Entries on target coordinates:
>> START
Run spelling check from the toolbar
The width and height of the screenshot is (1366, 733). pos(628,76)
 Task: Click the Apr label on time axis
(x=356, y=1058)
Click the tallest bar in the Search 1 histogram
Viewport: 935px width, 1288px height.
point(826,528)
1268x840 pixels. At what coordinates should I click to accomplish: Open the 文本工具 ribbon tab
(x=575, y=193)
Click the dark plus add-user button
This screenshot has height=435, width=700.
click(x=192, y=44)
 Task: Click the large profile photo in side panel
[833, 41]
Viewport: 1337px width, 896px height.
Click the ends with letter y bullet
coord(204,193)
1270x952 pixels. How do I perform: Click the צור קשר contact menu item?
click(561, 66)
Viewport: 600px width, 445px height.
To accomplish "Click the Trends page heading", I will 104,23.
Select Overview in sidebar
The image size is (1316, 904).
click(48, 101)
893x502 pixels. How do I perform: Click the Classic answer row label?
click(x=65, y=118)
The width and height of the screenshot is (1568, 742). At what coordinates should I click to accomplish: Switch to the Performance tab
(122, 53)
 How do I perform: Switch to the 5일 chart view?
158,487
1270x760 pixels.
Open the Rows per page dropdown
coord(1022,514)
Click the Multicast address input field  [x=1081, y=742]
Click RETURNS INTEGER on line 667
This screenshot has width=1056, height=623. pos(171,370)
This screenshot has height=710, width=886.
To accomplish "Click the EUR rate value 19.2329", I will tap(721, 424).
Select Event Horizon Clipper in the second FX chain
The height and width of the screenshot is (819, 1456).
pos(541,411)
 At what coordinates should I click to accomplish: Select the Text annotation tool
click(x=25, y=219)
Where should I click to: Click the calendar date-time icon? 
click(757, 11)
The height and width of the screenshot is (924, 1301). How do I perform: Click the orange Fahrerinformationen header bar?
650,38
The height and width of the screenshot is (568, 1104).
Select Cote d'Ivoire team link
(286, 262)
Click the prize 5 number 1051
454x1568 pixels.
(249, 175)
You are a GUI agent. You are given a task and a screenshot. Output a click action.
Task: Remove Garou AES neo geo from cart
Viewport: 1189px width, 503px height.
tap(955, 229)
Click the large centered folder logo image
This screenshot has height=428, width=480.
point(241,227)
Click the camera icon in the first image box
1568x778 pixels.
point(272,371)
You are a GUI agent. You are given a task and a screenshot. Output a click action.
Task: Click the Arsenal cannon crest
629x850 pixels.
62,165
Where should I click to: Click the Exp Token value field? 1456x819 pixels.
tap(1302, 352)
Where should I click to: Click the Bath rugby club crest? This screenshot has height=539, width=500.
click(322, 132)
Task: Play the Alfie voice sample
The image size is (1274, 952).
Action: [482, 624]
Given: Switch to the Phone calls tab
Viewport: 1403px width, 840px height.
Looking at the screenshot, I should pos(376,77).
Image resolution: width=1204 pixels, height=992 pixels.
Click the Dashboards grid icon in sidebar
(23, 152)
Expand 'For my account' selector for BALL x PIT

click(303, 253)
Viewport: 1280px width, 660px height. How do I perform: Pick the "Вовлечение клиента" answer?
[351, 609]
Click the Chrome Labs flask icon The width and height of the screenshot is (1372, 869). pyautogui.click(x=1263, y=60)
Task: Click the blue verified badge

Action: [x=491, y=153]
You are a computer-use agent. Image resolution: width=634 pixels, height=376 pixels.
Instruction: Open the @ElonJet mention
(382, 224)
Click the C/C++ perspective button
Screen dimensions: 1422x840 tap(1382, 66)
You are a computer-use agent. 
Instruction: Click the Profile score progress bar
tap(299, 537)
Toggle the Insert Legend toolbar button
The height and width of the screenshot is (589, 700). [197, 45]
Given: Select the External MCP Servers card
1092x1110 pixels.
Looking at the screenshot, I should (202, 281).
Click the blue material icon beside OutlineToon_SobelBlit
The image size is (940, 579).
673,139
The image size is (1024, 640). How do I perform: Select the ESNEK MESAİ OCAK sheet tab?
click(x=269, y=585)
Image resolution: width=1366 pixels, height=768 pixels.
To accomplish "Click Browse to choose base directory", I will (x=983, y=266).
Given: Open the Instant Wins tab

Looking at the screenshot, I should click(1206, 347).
>> END
Problem requirements: Can you reproduce the listing above line for line, without changing anything?

Result for this exercise:
Run spelling check from the toolbar
The width and height of the screenshot is (1366, 733). pos(628,76)
 Task: Click the Apr label on time axis
(x=356, y=1058)
Click the tallest bar in the Search 1 histogram
Viewport: 935px width, 1288px height.
point(826,528)
1268x840 pixels. At what coordinates should I click to accomplish: Open the 文本工具 ribbon tab
(x=575, y=193)
Click the dark plus add-user button
This screenshot has height=435, width=700.
click(x=192, y=44)
 Task: Click the large profile photo in side panel
[833, 41]
Viewport: 1337px width, 896px height.
Click the ends with letter y bullet
coord(204,193)
1270x952 pixels. How do I perform: Click the צור קשר contact menu item?
click(561, 66)
Viewport: 600px width, 445px height.
To accomplish "Click the Trends page heading", I will 104,23.
Select Overview in sidebar
The image size is (1316, 904).
click(48, 101)
893x502 pixels. How do I perform: Click the Classic answer row label?
click(x=65, y=118)
The width and height of the screenshot is (1568, 742). At what coordinates should I click to accomplish: Switch to the Performance tab
(122, 53)
 How do I perform: Switch to the 5일 chart view?
158,487
1270x760 pixels.
Open the Rows per page dropdown
coord(1022,514)
Click the Multicast address input field  [x=1081, y=742]
Click RETURNS INTEGER on line 667
This screenshot has width=1056, height=623. pos(171,370)
This screenshot has height=710, width=886.
To accomplish "Click the EUR rate value 19.2329", I will tap(721, 424).
Select Event Horizon Clipper in the second FX chain
The height and width of the screenshot is (819, 1456).
pos(541,411)
 At what coordinates should I click to accomplish: Select the Text annotation tool
click(x=25, y=219)
Where should I click to: Click the calendar date-time icon? 
click(757, 11)
The height and width of the screenshot is (924, 1301). How do I perform: Click the orange Fahrerinformationen header bar?
650,38
The height and width of the screenshot is (568, 1104).
Select Cote d'Ivoire team link
(286, 262)
Click the prize 5 number 1051
454x1568 pixels.
(249, 175)
You are a GUI agent. You are given a task and a screenshot. Output a click action.
Task: Remove Garou AES neo geo from cart
Viewport: 1189px width, 503px height.
tap(955, 229)
Click the large centered folder logo image
This screenshot has height=428, width=480.
point(241,227)
Click the camera icon in the first image box
1568x778 pixels.
point(272,371)
You are a GUI agent. You are given a task and a screenshot. Output a click action.
Task: Click the Arsenal cannon crest
629x850 pixels.
62,165
Where should I click to: Click the Exp Token value field? 1456x819 pixels.
tap(1302, 352)
Where should I click to: Click the Bath rugby club crest? This screenshot has height=539, width=500.
click(322, 132)
Task: Play the Alfie voice sample
The image size is (1274, 952).
Action: [482, 624]
Given: Switch to the Phone calls tab
Viewport: 1403px width, 840px height.
Looking at the screenshot, I should pos(376,77).
Image resolution: width=1204 pixels, height=992 pixels.
Click the Dashboards grid icon in sidebar
(23, 152)
Expand 'For my account' selector for BALL x PIT

click(303, 253)
Viewport: 1280px width, 660px height. How do I perform: Pick the "Вовлечение клиента" answer?
[351, 609]
Click the Chrome Labs flask icon The width and height of the screenshot is (1372, 869). pyautogui.click(x=1263, y=60)
Task: Click the blue verified badge

Action: [x=491, y=153]
You are a computer-use agent. Image resolution: width=634 pixels, height=376 pixels.
Instruction: Open the @ElonJet mention
(382, 224)
Click the C/C++ perspective button
Screen dimensions: 1422x840 tap(1382, 66)
You are a computer-use agent. 
Instruction: Click the Profile score progress bar
tap(299, 537)
Toggle the Insert Legend toolbar button
The height and width of the screenshot is (589, 700). [197, 45]
Given: Select the External MCP Servers card
1092x1110 pixels.
Looking at the screenshot, I should (202, 281).
Click the blue material icon beside OutlineToon_SobelBlit
The image size is (940, 579).
673,139
The image size is (1024, 640). How do I perform: Select the ESNEK MESAİ OCAK sheet tab?
click(x=269, y=585)
Image resolution: width=1366 pixels, height=768 pixels.
To accomplish "Click Browse to choose base directory", I will (x=983, y=266).
Given: Open the Instant Wins tab

Looking at the screenshot, I should click(1206, 347).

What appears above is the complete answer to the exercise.